## Instructions for the task:
Take from the material every line containing the string "agent" and copy it.

## Raw data:
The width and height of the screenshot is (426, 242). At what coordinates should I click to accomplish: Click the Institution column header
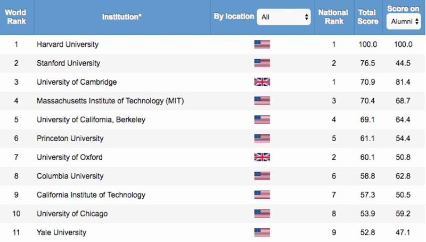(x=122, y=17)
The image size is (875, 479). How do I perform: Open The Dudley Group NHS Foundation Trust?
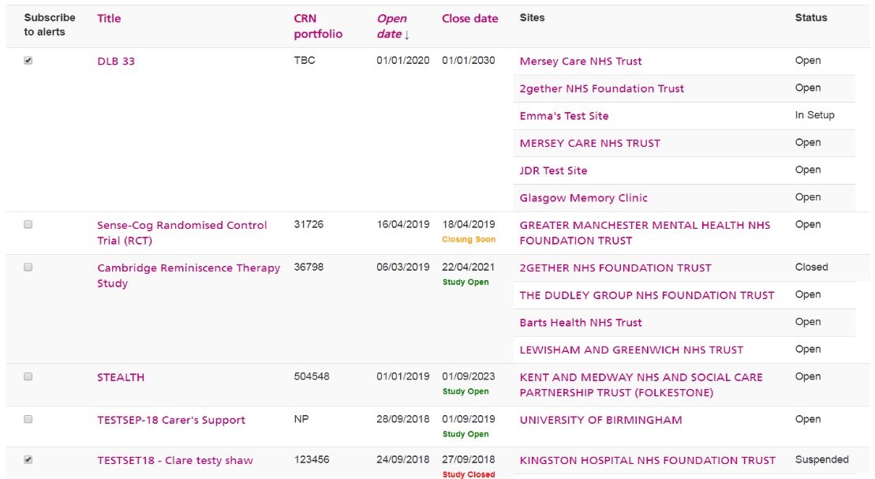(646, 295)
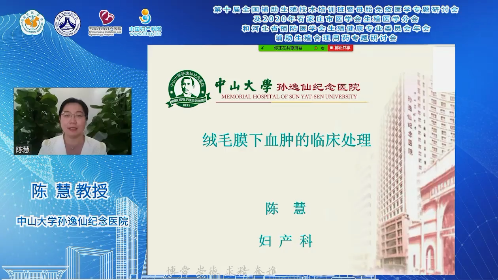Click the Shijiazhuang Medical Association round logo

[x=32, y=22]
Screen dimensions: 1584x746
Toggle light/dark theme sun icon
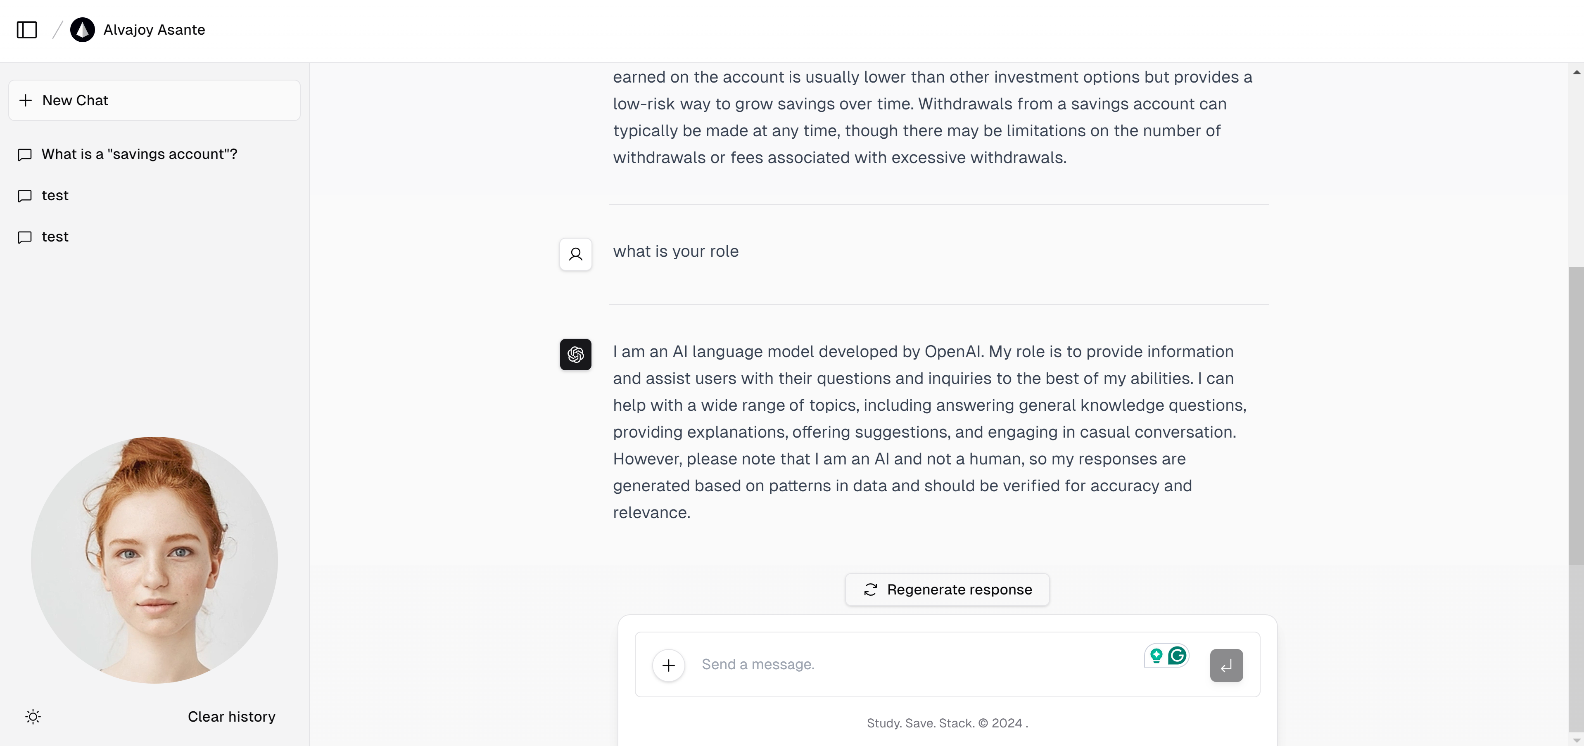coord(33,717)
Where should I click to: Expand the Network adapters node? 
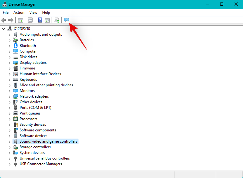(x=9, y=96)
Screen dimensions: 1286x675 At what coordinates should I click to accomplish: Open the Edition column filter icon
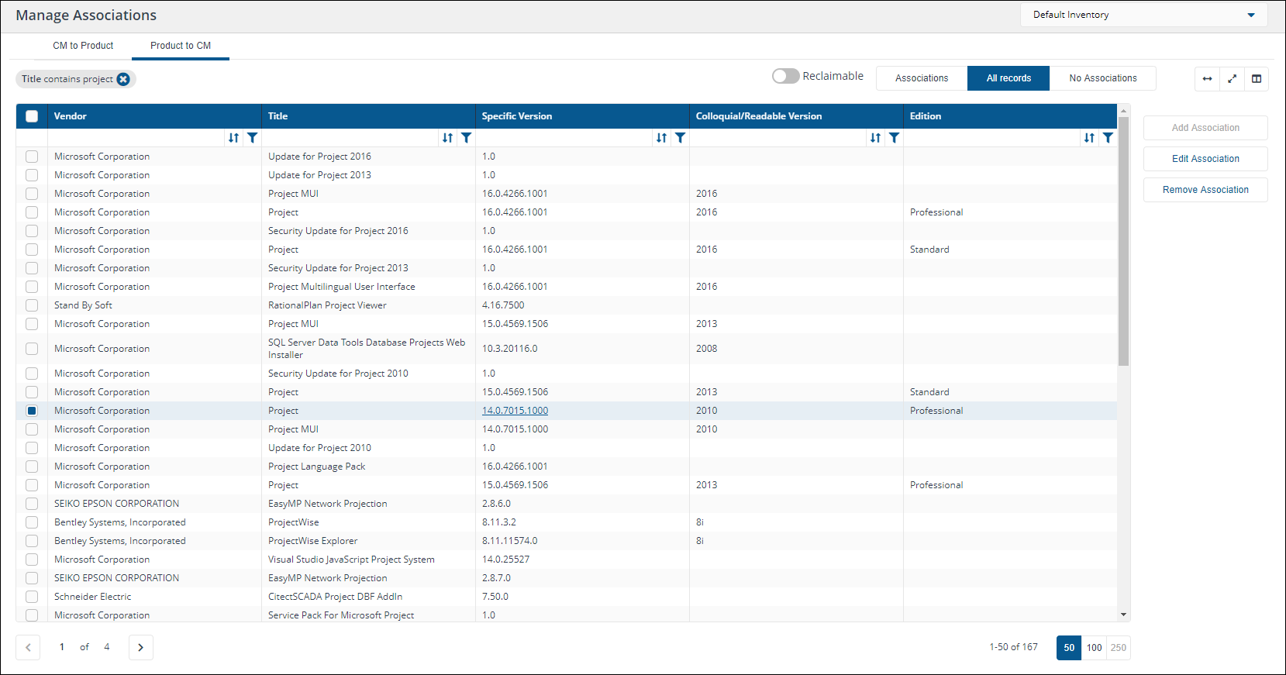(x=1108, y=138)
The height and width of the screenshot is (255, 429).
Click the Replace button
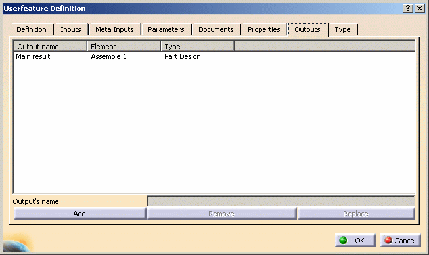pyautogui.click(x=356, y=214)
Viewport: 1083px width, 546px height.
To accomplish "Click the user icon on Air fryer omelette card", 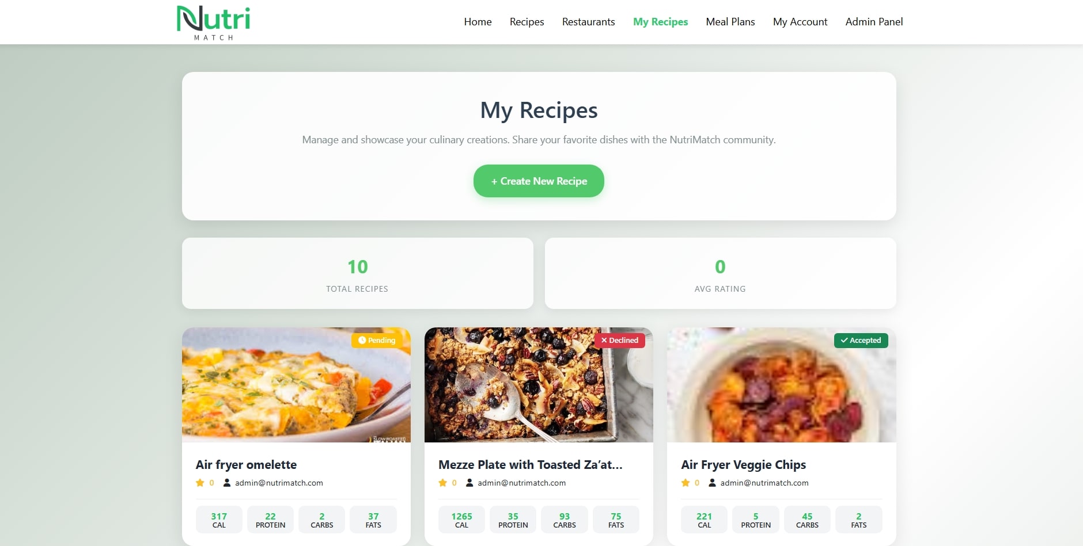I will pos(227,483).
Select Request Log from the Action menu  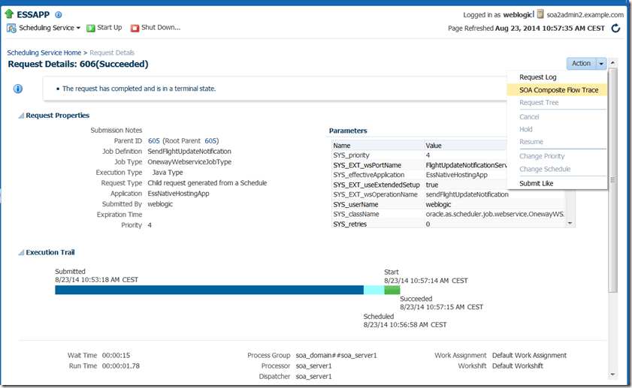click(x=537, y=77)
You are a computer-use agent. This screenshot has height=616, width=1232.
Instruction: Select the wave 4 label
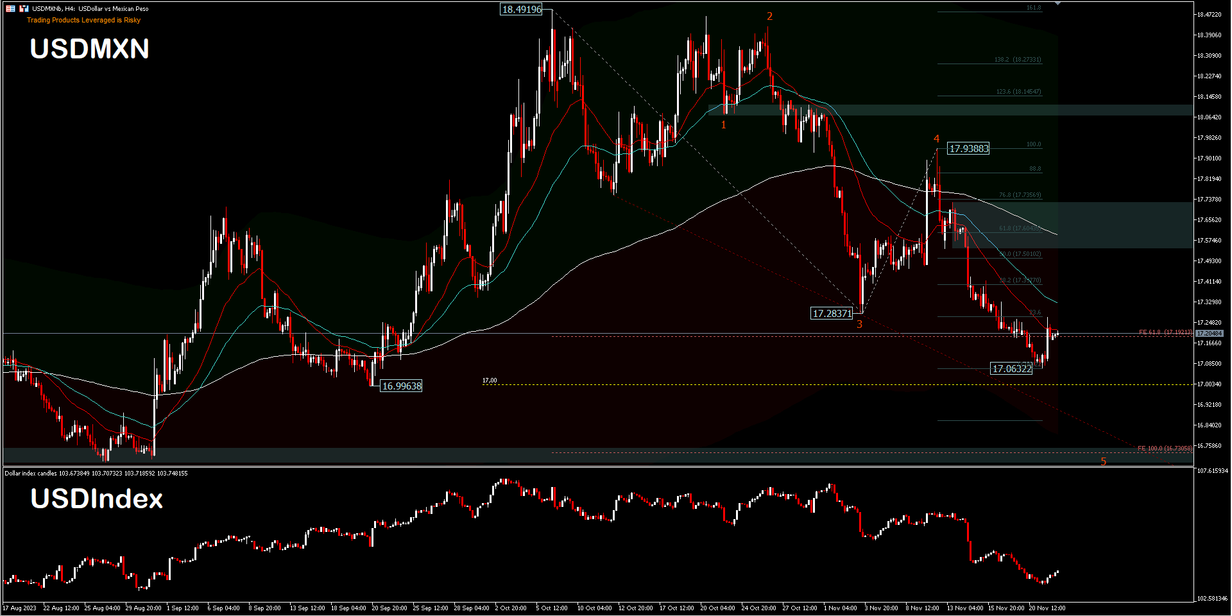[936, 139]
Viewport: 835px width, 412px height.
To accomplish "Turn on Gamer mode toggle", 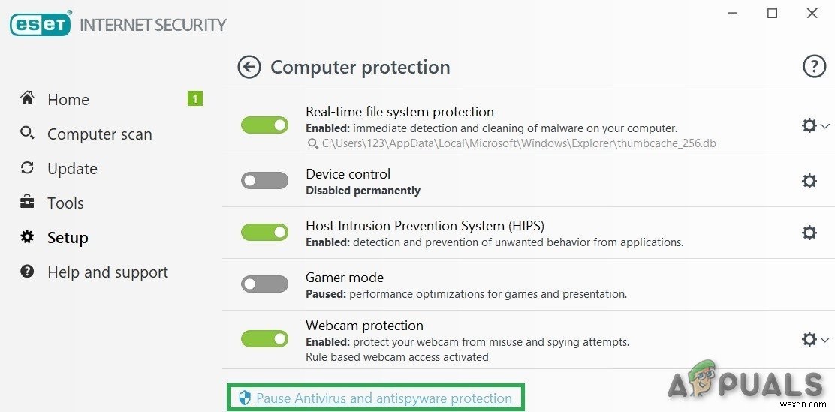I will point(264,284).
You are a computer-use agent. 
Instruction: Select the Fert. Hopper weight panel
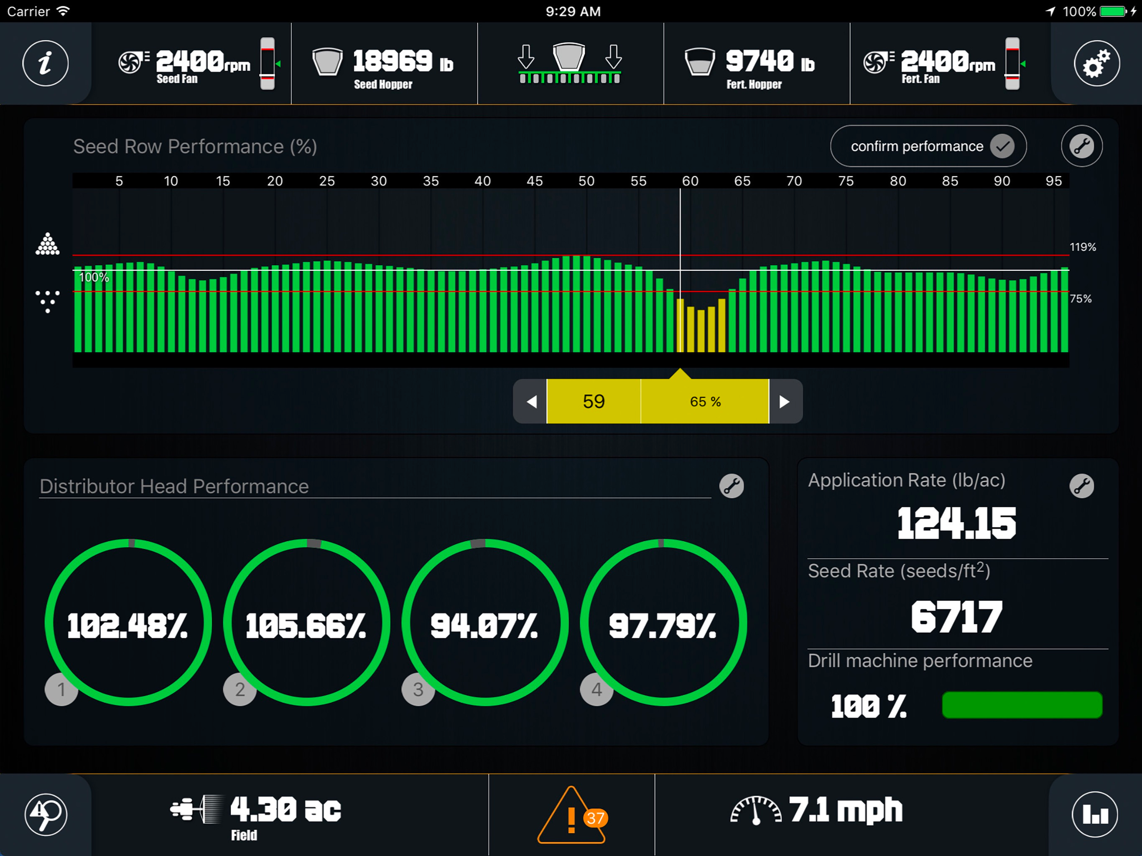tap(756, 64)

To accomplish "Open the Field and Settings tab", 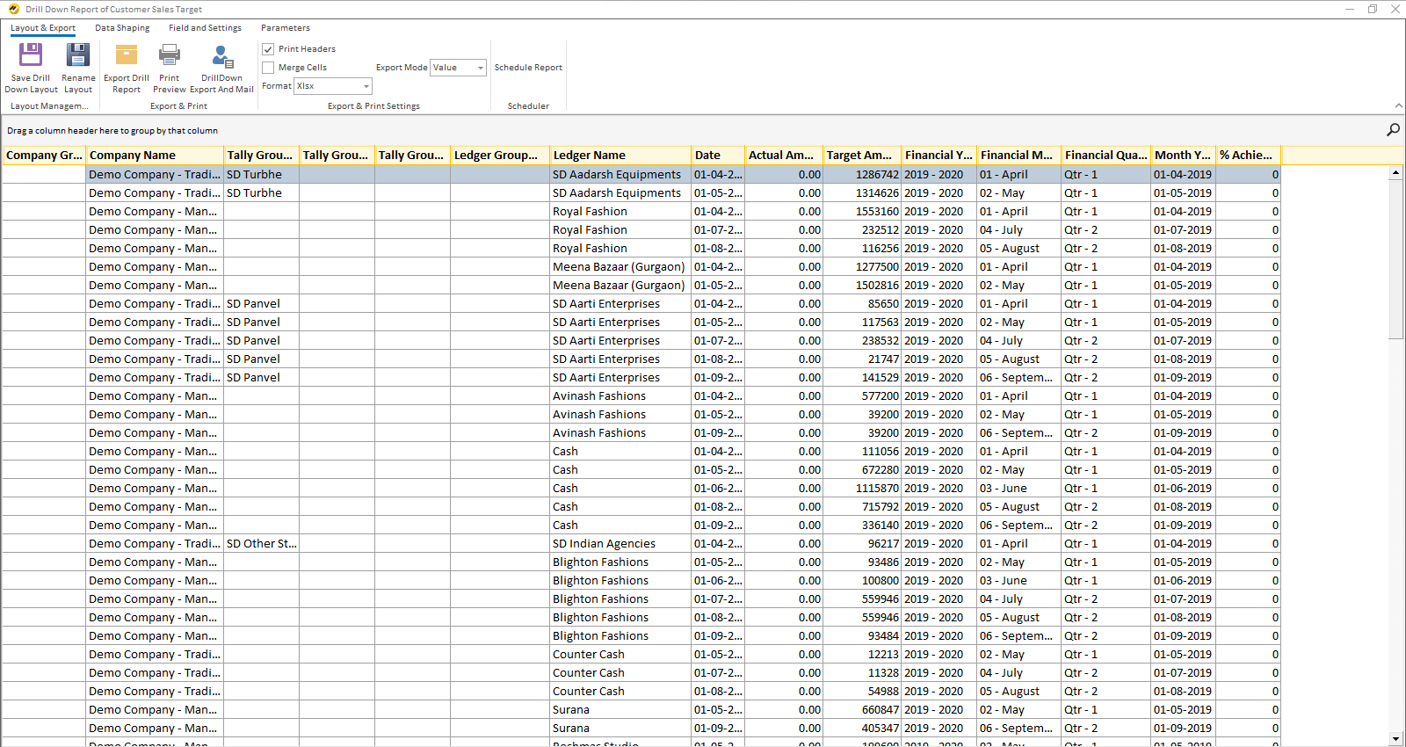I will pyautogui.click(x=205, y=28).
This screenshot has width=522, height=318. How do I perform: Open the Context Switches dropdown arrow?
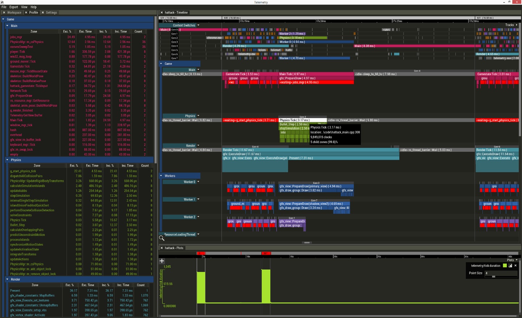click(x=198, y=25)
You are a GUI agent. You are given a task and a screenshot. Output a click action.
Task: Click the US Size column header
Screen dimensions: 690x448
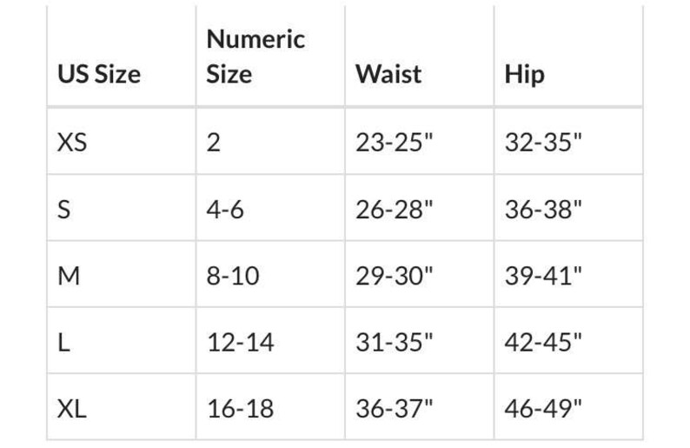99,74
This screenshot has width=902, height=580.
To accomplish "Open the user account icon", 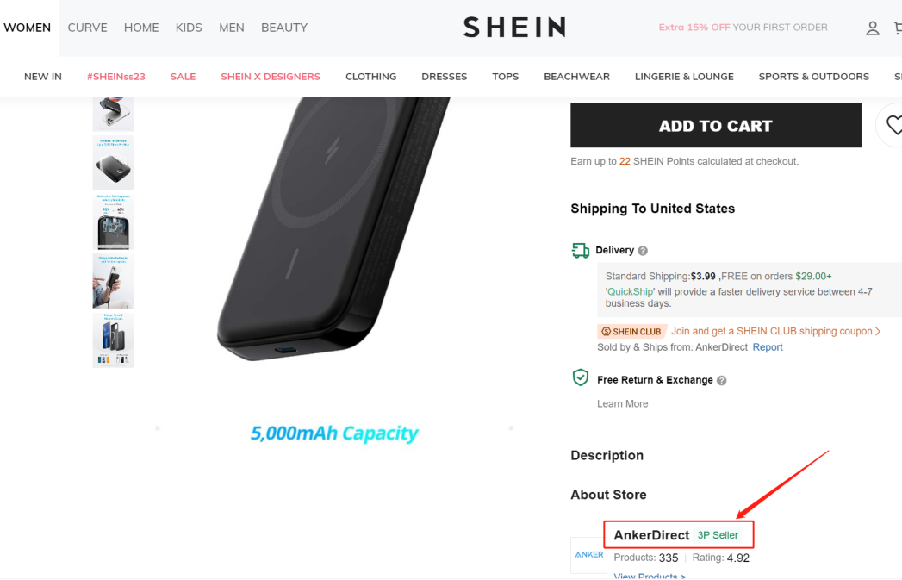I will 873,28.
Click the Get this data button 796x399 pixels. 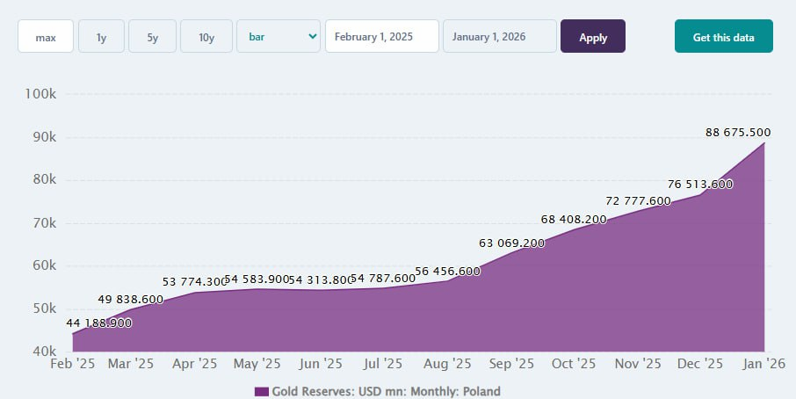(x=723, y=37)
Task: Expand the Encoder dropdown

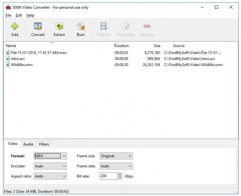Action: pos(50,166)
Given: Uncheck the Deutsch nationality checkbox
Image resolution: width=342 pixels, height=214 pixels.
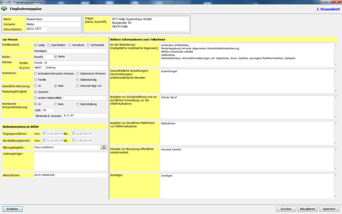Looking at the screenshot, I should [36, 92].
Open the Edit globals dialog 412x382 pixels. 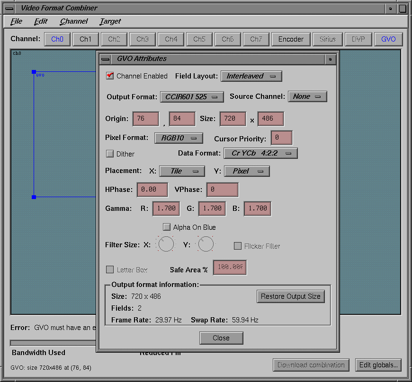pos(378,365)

## Result for this exercise:
You are a computer-use agent. This screenshot has height=616, width=1232.
You are a computer-use agent. 
You are a GUI agent. You are given a task and a screenshot. Output a click action.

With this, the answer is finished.